Moreover, I’m not sure that Monsieur Fillon is a credible spokesman for smaller government and free markets since he served during the statist tenure of President Sarkozy.
In any event, if there are any serious reformers in France, they face an uphill battle. As I’ve previously noted, many successful people and aspiring entrepreneurs have left France.
Here’s a news report on the phenomenon.
And just in case you think this is merely anecdotal data, here’s a table showing the nations that lost the most millionaires since 2000.
In the case of China and India, rich people leave because they want toestablish a domicile in a developed nation.

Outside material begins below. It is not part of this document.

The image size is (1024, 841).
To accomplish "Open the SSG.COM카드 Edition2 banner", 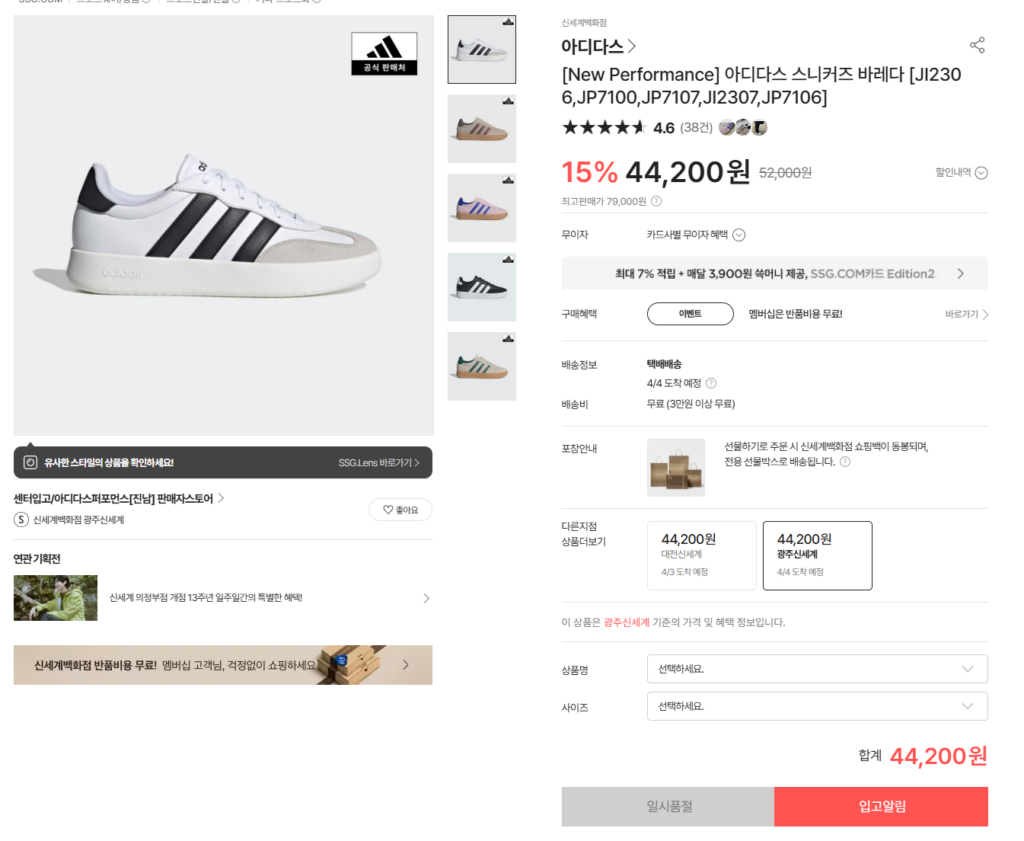I will (774, 273).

But successful people escape France in spite of its first-world attributes.
Let’s now cross the Pyrenees and see what’s happening in Spain.
Our Keynesian friends, as well as other big spenders, are always trumpeting the value of infrastructure projects because they ostensibly pump money into an economy.
I’ve made the point that such outlays should be judged using cost-benefit analysis. Well, it appears that Spain listened to the wrong people. It got a €10,000 return on an infrastructure “investment” of €1,100,000,000.
One of Spain’s “ghost airports”—expensive projects that were virtually unused—received just one bid in a bankruptcy auction after costing about €1.1 billion ($1.2 billion) to build. The buyer’s offer: €10,000. Ciudad Real’s Central airport, about 235 kilometers south of Madrid, became a symbol of the country’s wasteful spending.
Wow, and I thought Social Security was a bad deal.
But Spanish politicians should be known for more than just misguided boondoggles.
Some of them also are working hard to make sure citizens don’t work too hard. Here’s a story from an English-language news outlet in Spain (h/t:Commentator).
Between the hours of 2pm and 5pm you will struggle to find anyone in the Valencian town of Ador; the town’s inhabitants will have taken to their beds to catch their mandatory forty winks. The town’s summer siesta tradition is so deep-rooted the mayor has enshrined his citizen’s right to an afternoon snooze in law. …Ador could be the first town in Spain to actually make taking a siesta obligatory by law. …The new rules also stipulate that children should remain indoors:
One imagines the next step will be mandatory bed checks by new bureaucrats hired for just that purpose.
Though maybe they would need special permission to take their mandatory siestas from 11:00-2:00 so they would be free to harass the rest of the population between 2:00-5:00.
In any event, we can add mandatory siestas to our list of bizarre government-granted human rights.